Excerpts from a dataset
•••••

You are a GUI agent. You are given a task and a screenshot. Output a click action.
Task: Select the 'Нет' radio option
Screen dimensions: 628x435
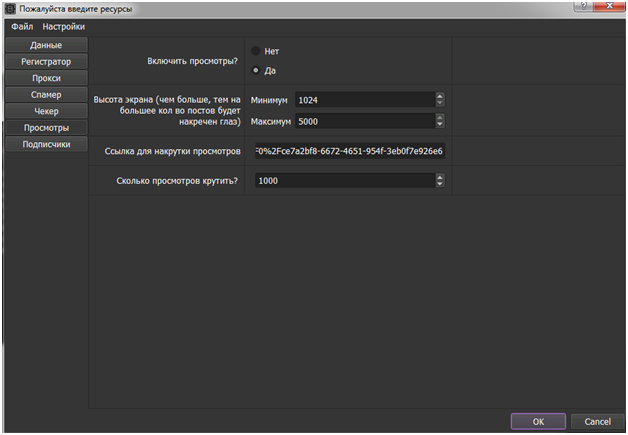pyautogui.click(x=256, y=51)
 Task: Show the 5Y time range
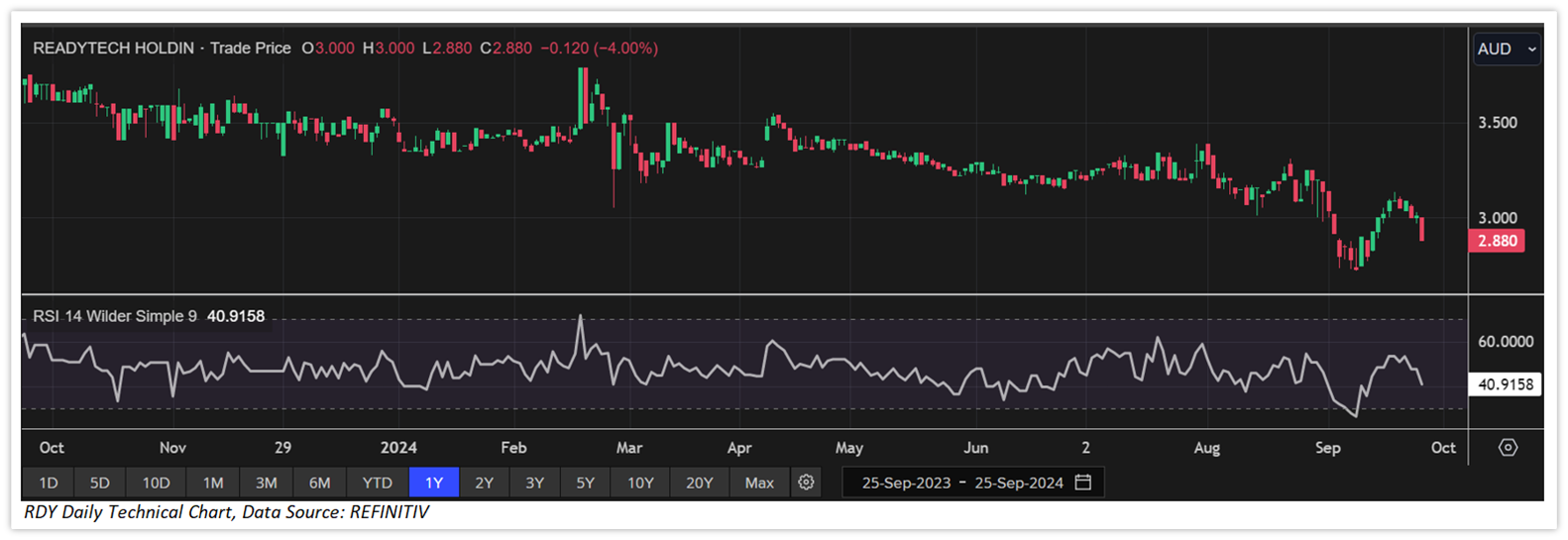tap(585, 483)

•••••

*WHAT IS REQUIRED*
Write out the records above in full and exactly, with no pictures.

*RESPONSE AREA*
You are a GUI agent. You are given a task and a screenshot. Output a click action.
Task: Select the 'Нет' radio option
Screen dimensions: 628x435
pyautogui.click(x=256, y=51)
 Task: Show the 5Y time range
tap(585, 483)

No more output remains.